Four new mononuclear iron(III) complexes with the substituted-salicylaldimine ligands, [Fe(L 1)(TCC)] ( 1), [Fe(L 2)(TBC)] ( 2), [Fe(L 3)(TBC)] ( 3) and [Fe(L 4)(TCC)](CH 3CN) ( 4) (HL 1 = N′-(5-OH-salicylaldimine)-diethylenetriamine, HL 2 = (N′-(5-Cl-salicylaldimine)-diethylenetriamine, HL 3 N′-(5-Br-salicyl-aldimine)-dipropylenetriamine, HL 4 = (N′-3,5-Br-salicylaldimine)-dipropylenetriamine, H 2TCC = tetrachlorocatechol, and H 2TBC = tetrabromocatechol), were prepared and characterized by XRD, EPR, and Mössbauer spectroscopy.

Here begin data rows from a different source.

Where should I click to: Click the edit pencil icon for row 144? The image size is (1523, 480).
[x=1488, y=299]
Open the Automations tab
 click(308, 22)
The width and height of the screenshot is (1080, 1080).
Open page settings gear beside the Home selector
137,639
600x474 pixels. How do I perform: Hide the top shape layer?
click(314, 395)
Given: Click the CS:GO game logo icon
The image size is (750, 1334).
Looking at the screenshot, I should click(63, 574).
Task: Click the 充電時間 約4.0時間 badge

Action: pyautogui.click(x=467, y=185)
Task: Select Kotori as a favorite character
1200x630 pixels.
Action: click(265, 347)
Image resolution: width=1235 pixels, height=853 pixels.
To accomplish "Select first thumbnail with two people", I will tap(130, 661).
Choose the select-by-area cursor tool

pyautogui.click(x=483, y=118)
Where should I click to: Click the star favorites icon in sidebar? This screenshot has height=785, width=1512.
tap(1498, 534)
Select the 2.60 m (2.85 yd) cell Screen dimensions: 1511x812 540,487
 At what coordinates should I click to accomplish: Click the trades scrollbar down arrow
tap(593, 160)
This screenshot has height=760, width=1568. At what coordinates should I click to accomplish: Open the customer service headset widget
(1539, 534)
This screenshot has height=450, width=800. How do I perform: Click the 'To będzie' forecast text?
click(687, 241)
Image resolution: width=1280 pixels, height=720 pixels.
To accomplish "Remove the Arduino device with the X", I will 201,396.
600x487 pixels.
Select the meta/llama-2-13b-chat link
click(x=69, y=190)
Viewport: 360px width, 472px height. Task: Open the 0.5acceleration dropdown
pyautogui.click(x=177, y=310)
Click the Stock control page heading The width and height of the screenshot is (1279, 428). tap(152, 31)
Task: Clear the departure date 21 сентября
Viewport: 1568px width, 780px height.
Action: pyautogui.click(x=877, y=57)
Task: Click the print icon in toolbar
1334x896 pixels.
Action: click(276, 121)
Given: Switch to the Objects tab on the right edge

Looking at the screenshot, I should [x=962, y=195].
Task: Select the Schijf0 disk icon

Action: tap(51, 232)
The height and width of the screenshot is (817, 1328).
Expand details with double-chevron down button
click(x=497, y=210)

The coordination sphere of the Fe(III) in complexes 1– 4 is a distorted octahedral with N 3O 3 donors set which constructed by the Schiff-base ligands and the catecholate substrates of TBC or TCC. The in situ prepared Fe(III) complexes [Fe(L 1)Cl 2], [Fe(L 2)Cl 2], [Fe(L 3)(Cl 2)], and [Fe(L 4)Cl 2] in absence of TBC or TCC show a high catecholase-like activity for the oxidation of 3,5-DTBC to the corresponding quinone 3,5-DTBQ.